= Ernest Courtenay Carter =

British Anglican priest (1858–1912)

Reverend Ernest Courtenay Carter (17 February 1858 – 15 April 1912) was an Anglican minister and one of the passengers who perished in the sinking of the RMS Titanic. He was born on 17 February 1858 in Compton, Berkshire, England.

==Titanic==
Carter and his wife boarded the Titanic in Southampton as second-class passengers (ticket number 244252, costing £26). During the journey, he was bothered by a cold, and Marion Wright, whom the couple had befriended, found a remedy that helped him.

On the evening of 14 April Carter conducted an Evensong Hymn Service for about 100 passengers in the second-class dining saloon, preceding each hymn with a story about the hymn and its author. Robert Douglas Norman played the piano, and Marion Wright sang a solo of "Lead Kindly Light." Among the other hymns sung were "Eternal Father, Strong to Save" (also known as "For Those in Peril on the Sea"), "On the Resurrection Morning," "There is a Green Hill Far Away" (for which Marion Wright sang another solo), and the final hymn was "Now the Day is Over."

Around 10 p.m., a steward began preparing coffee and drinks, and Reverend Carter concluded the process by thanking the commissioner for the use of the salon and added that the ship was strangely stable, and everyone was eager for their arrival in New York. "Indeed," he said, "it is the first time hymns have been sung on this boat on a Sunday night, but we trust and pray that it will not be the last."

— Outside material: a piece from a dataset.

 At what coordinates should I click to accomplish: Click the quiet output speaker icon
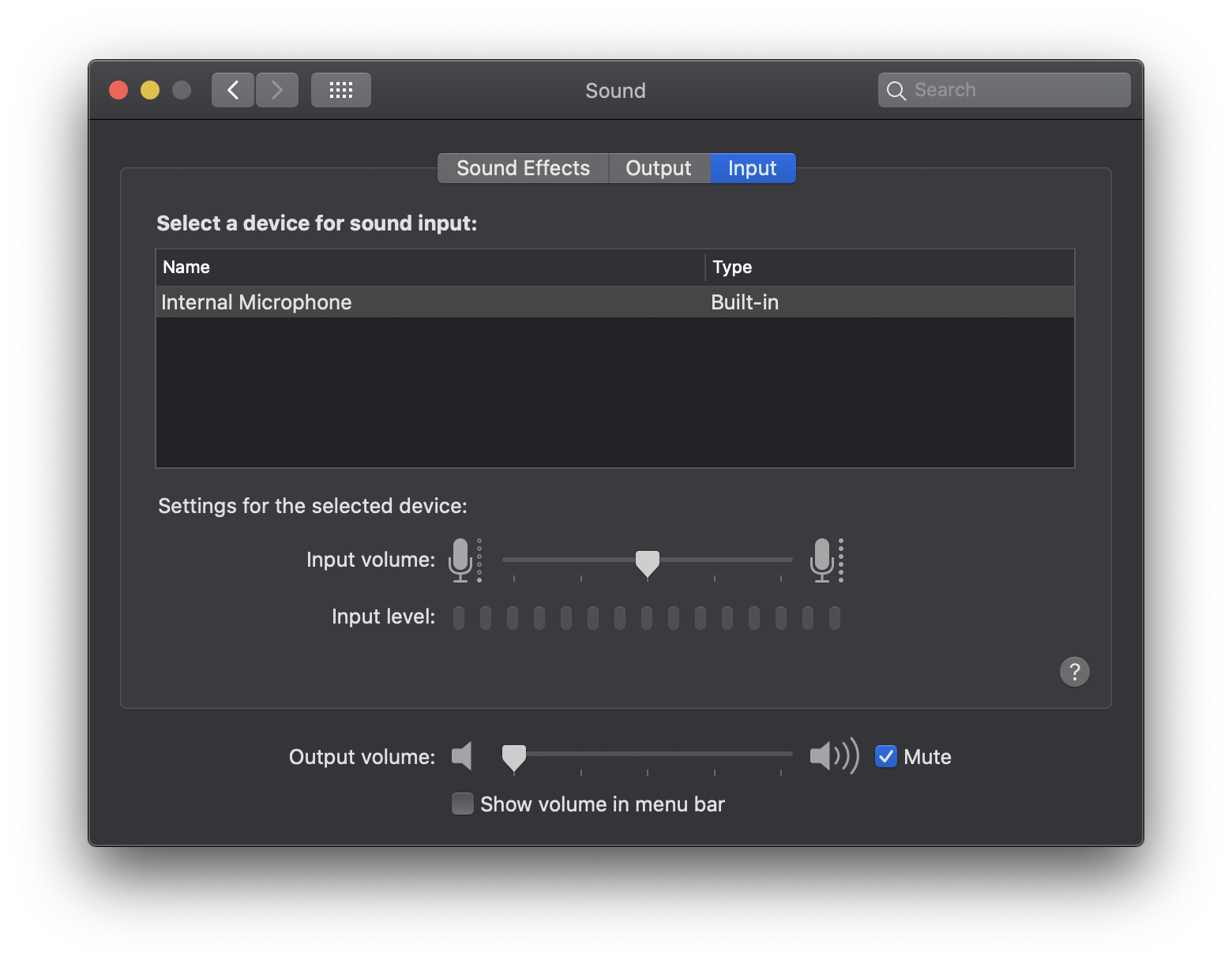pyautogui.click(x=462, y=756)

On the night of the sinking, it is believed that the Carters went up to the deck of the boat during the evacuation and secured a spot together in a lifeboat. He chose to stay behind, probably so someone else would be saved, and Mrs. Carter refused to leave her husband. Both perished in the sinking, and if their bodies were recovered, they were never identified. A brass memorial plaque dedicated to the couple was later unveiled at St. Jude's Church, Whitechapel.